Legend for recurring errors:
Code | Error |
---|---|
(b) | The source URL was not dead. |
(c) | The archive-url is dead. |
Diff | URL | Archived | Note |
---|---|---|---|
[4] | [5] | [6] | (c) THE BOT REPEATED EDIT, AFTER BEEN REVERTED |
[7] | [8] | [9] | (c) THE BOT REPEATED EDIT, AFTER BEEN REVERTED |
[10] | [11] | [12] | (c) THE LINK WAS INLINE, NOT IN-REF OR UNDER EXTERNAL LINKS |
[13] | [14] | [15] | (c) |
[16] | [17] | [18] | (c) |
[19] | - | - | Added |dead-url=yes, even though |deadurl=yes already existed |
[20] | [21] | [22] | (c) |
^ | [23] | [24] | (b) |
^ | [25] | [26] | (c) |
[27] | [28] | [29] | (c) |
[30] | [31] | [32] | (b) |
[33] | - | - | REMOVED CONTENT FROM THE ARTICLE |
[34] | - | - | TRIED TO FIX STRAY REF IN COMMENTED TEXT, BREAKING TEMPLATE, REMOVING CONTENT |
[35] | - | - | REMOVED CONTENT FROM THE ARTICLE |
(t) Josve05a (c) 16:18, 5 July 2015 (UTC)[reply]

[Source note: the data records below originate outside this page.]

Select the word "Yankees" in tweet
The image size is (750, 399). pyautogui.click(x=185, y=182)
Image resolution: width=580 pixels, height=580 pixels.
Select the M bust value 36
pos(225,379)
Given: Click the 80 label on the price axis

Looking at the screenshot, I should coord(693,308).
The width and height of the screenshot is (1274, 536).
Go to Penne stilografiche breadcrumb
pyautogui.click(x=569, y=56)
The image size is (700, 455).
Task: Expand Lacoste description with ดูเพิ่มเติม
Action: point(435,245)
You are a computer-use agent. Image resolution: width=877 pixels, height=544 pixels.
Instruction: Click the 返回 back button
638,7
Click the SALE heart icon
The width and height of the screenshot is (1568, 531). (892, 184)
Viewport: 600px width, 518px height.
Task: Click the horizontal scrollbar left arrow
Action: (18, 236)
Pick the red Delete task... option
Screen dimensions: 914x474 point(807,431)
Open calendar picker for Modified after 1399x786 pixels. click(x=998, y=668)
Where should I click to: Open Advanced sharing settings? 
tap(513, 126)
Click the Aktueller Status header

{{OperatorAssistanceNeeded|D}}
Magioladitis (talk) 22:46, 7 July 2015 (UTC)[reply]
- Trial complete. Sorry. The bot is still waiting to receive the fixes to mentioned bugs.—cyberpowerChat:Online 22:53, 7 July 2015 (UTC)[reply]
- Rome wasn't built in a day. ;-) bd2412 T 23:15, 7 July 2015 (UTC)[reply]
- I have addressed (c). The likelihood of a bad archive being added should be greatly reduced now. A solution for items 1 and 2 is already present. I have fixed item number 6 and item number 13 so far.—cyberpowerChat:Online 13:09, 10 July 2015 (UTC)[reply]
- It took some searching but I managed to get 12 and 14 fixed and confirmed it with this edit. Also an addendum, I have instructed the bot to change the links in external links directly, if they are not inside reference tags. That way when fixing sources and links, I'm not disrupting the article with a wayback template.—cyberpowerChat:Offline 06:04, 11 July 2015 (UTC)[reply]
- Rome wasn't built in a day. ;-) bd2412 T 23:15, 7 July 2015 (UTC)[reply]
Third trial (500 edits)
[edit]The bot appears to be ready for one last trial before approval.—cyberpowerChat:Offline 06:04, 11 July 2015 (UTC)[reply]
- I have reviewed the bot's configuration once again (last time I did it was before the first trial), and it seems like my earlier major concern about VERIFY_DEAD being set to true is resolved. (Note to closing BAGer: bot does not seem to have consensus to run with VERIFY_DEAD set to true, since it is too prone to errors.)
- I'm still unsure about the talk page notices. I cleaned up the wording a bit, adding a {diff} label (which Cyberpower says he can implement) and removing unnecessary information, but I'm still debating the general usefulness, since it will appear on tens (possibly hundreds) of thousands of talk pages. I would like to see some more comments on this.
- My only other issue is concerning PAGE_SCAN. As I understand it, setting this to false (as Cyberpower intends to do when the bot is approved) will involve tens of millions of archival requests to the Internet Archive (Wikipedia has 81,235,194 external links at last count; some of these are already archived but many will not be). I understand this is in line with the goals of that service, but I'm not sure if this is a good idea without explicit confirmation from them. So let's hold off on setting PAGE_SCAN to 0 after approval until we get more details on this.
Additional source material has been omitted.